Listen up, bee-yotches. In my last post, I gave a eulogy for the past incantations of me. It was surprisingly hard to do especially as I’m in the midst of grieving for her/them/the past/all the years lost/winter being over, but I needed to have some temporary finality on the subject. And, since I’m a writer, I find that I figure things out best by writing about them.
Now, today is my birthday. Longtime readers know that I have a tempestuous relationship with my birthday. I disliked it as a kid, positively loathed it through my twenties and early thirties as it was a nasty reminder of the fact that I was, yes, indeed, alive in body and that I was a year older with nada to show for it. In the last five years or so, I had been slowly working my way to being neutral about my birthday. I didn’t love it, but I didn’t hate it any more.
Last year, I returned to struggling with it, and it’s been even harder this year. Why? Well, first of all, it’s a round number–40. Now, I have never cared about my actual age. In fact, at the beginning of the year, I just say I’m a year older in order to prep myself for my birthday.
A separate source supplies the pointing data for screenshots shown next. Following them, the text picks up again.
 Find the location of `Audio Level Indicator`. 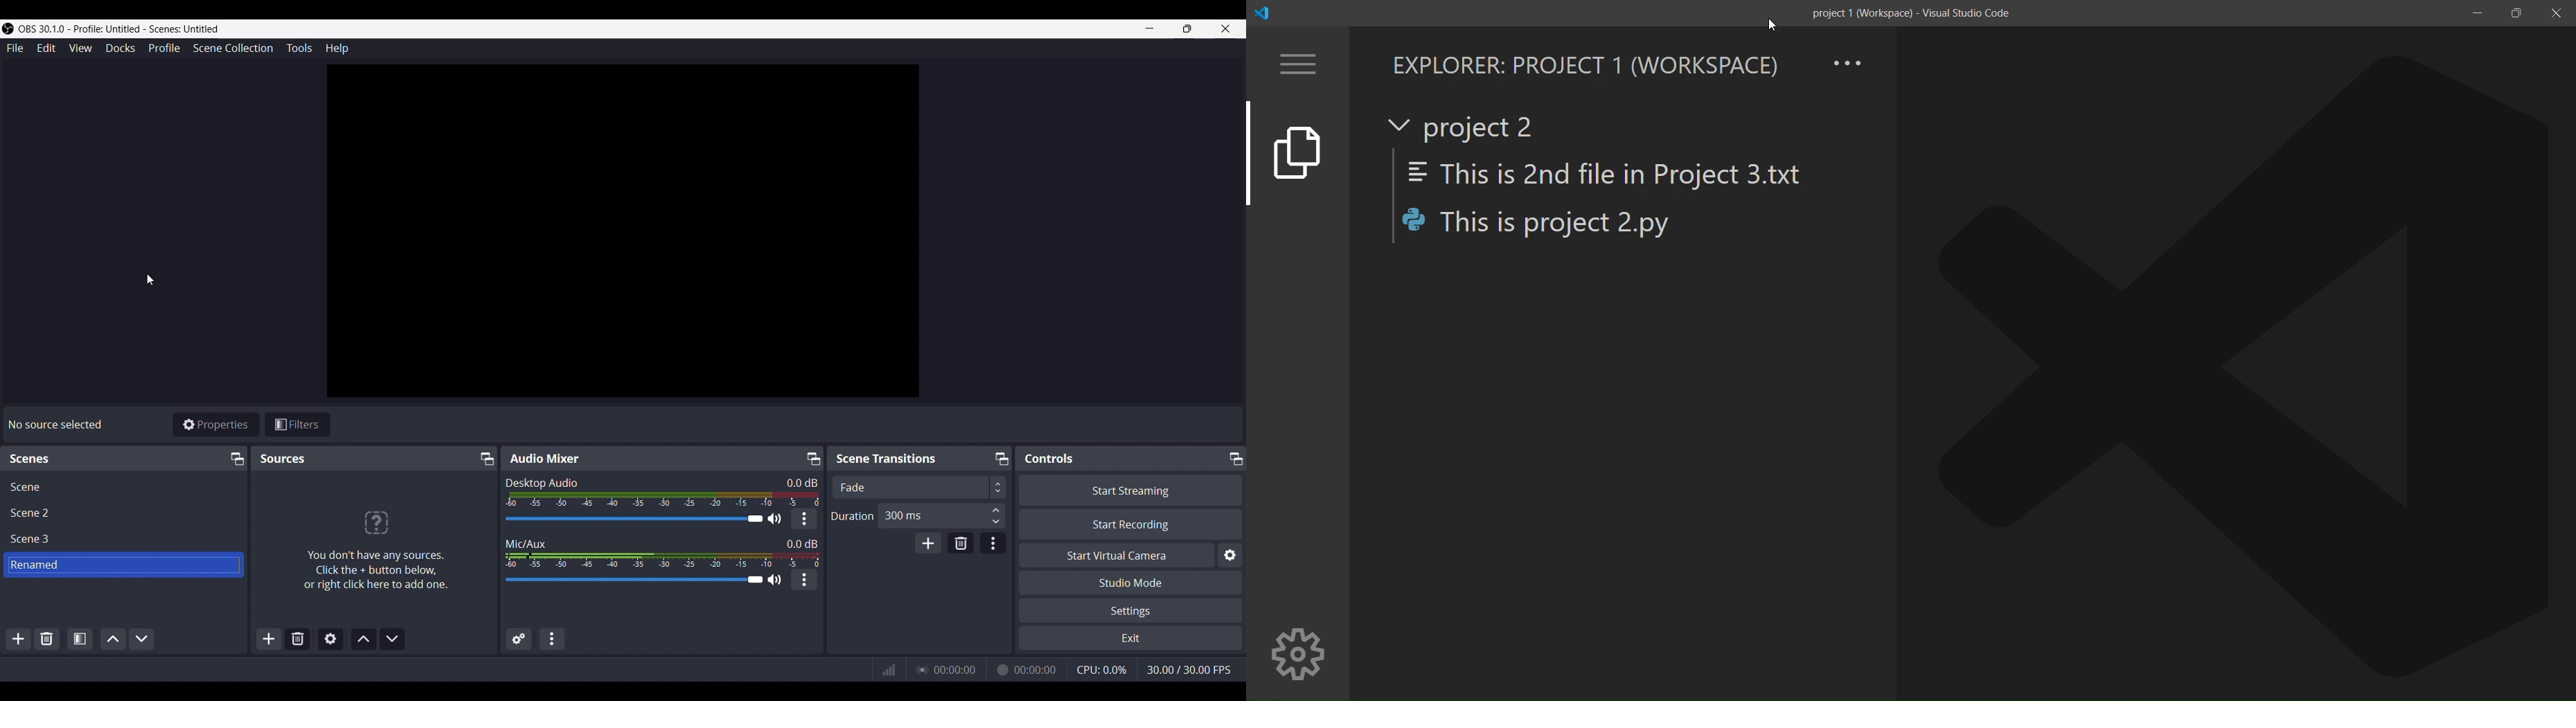

Audio Level Indicator is located at coordinates (798, 482).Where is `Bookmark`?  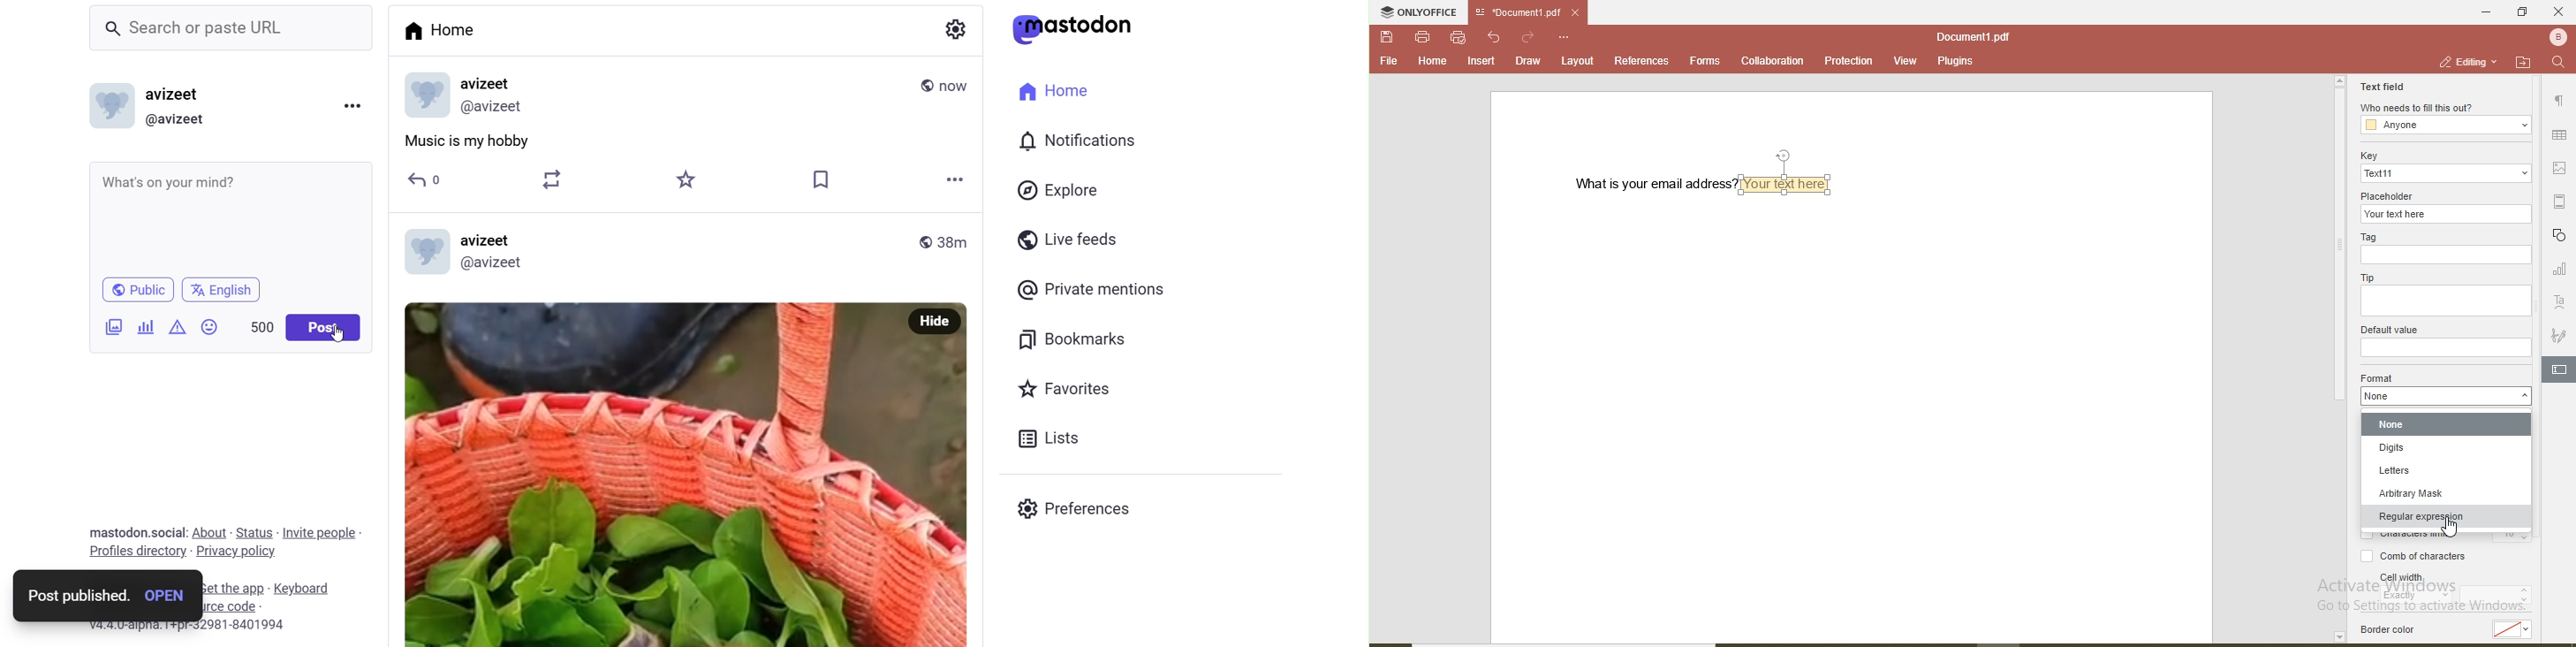
Bookmark is located at coordinates (825, 180).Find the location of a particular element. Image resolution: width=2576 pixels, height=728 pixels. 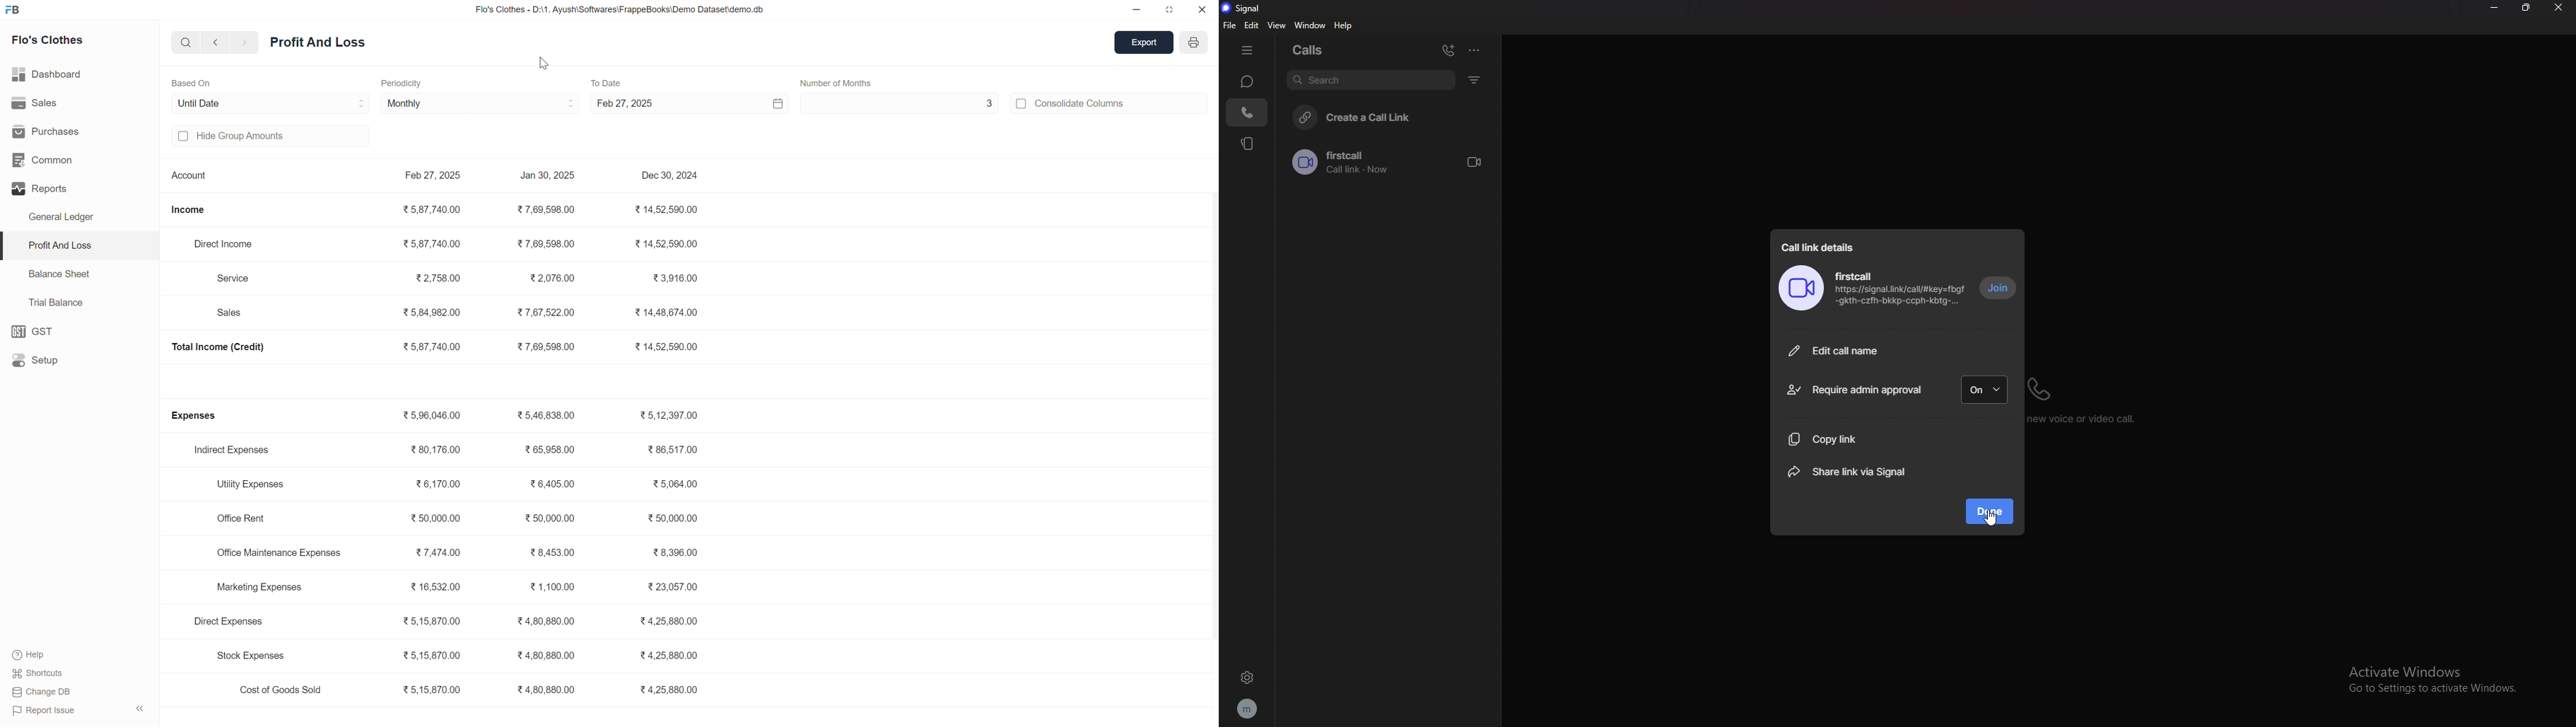

Income is located at coordinates (193, 214).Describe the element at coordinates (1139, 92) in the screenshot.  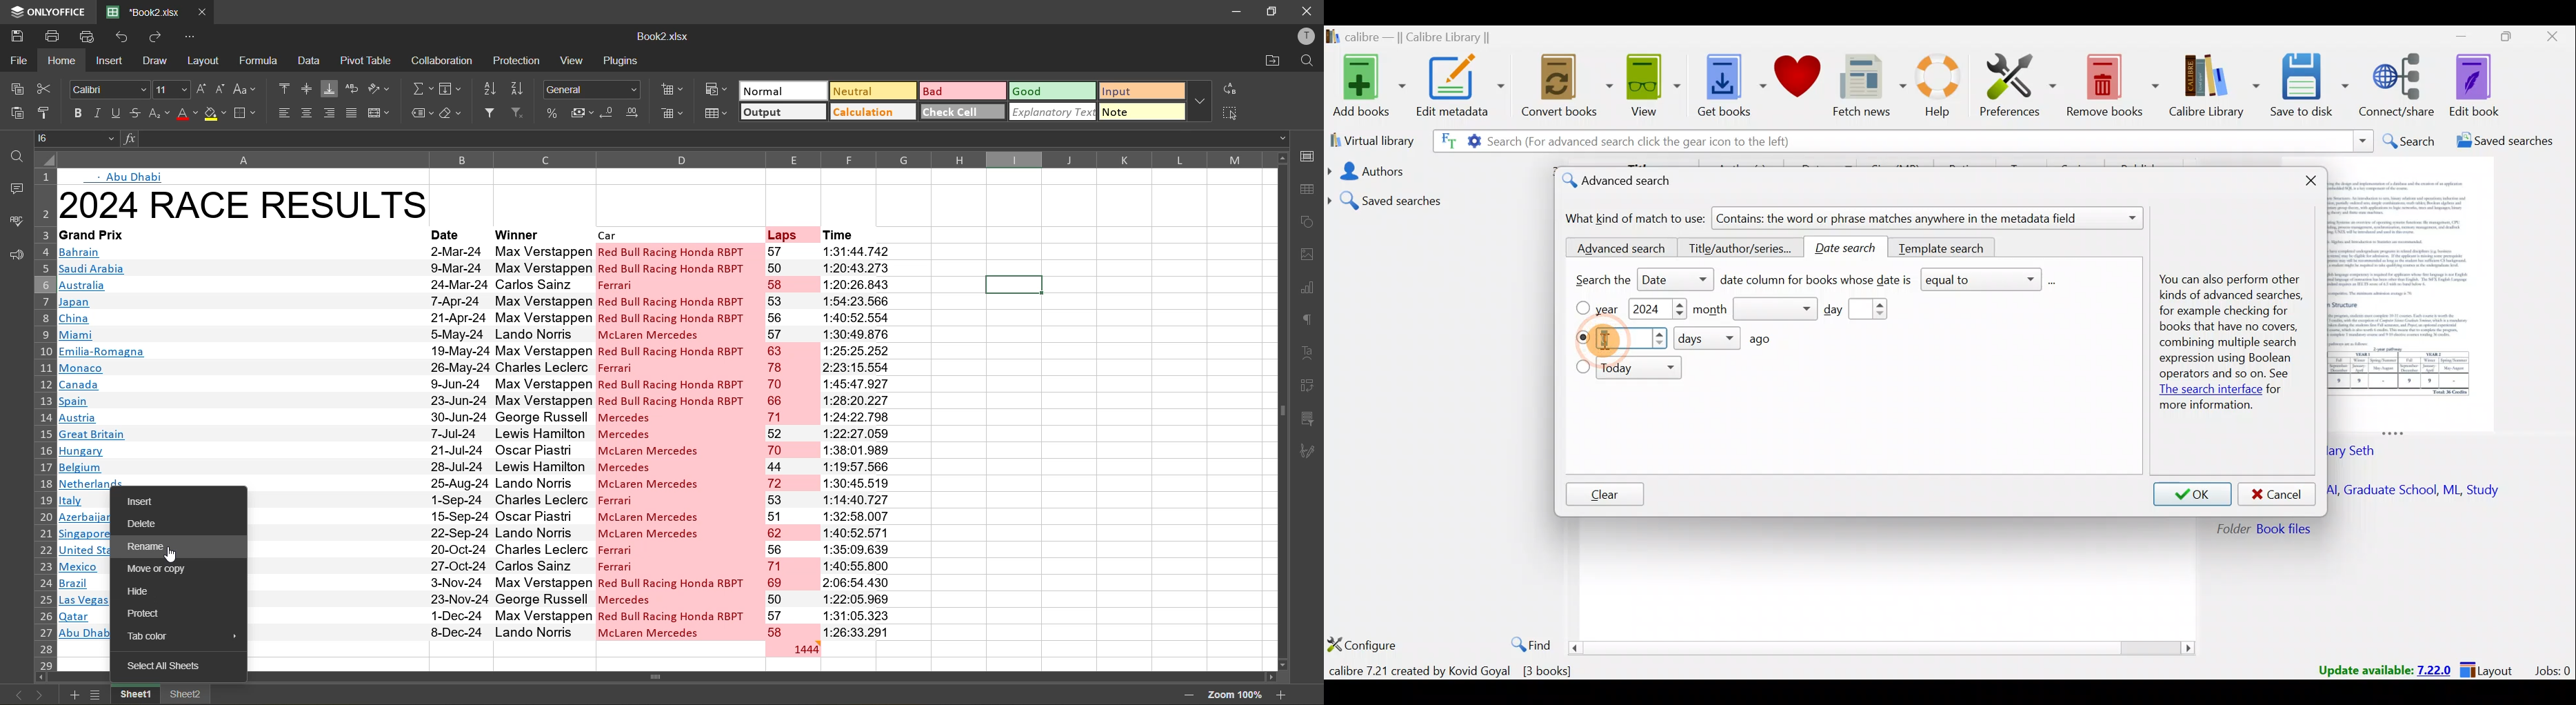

Of course, then when my birthday arrives, I sometimes get confused as to how old I really am, but that’s neither here nor there.
40. That’s old. Or at the very least, middle-aged.
I fixate on certain things (no, really?), and apparently, 40 is one of those things. I keep staring at the number as if it’s an alien being with three heads. It doesn’t look anything like I feel. On the one hand, I wasn’t taught healthy ways to navigate the world when I was younger, and I stayed frozen in time for fifteen years. So, on that hand, I feel very young, as if I’m just learning to walk. On the other hand, I’ve experienced things that I sincerely would not wish on someone I loathed because the way back is just so long and arduous. I feel as if I’ve been alive forever, so on that hand, I feel very old.
40? How can I be 40? What the Hades happened to my twenties and thirties? For that matter, where are my aughts and teens?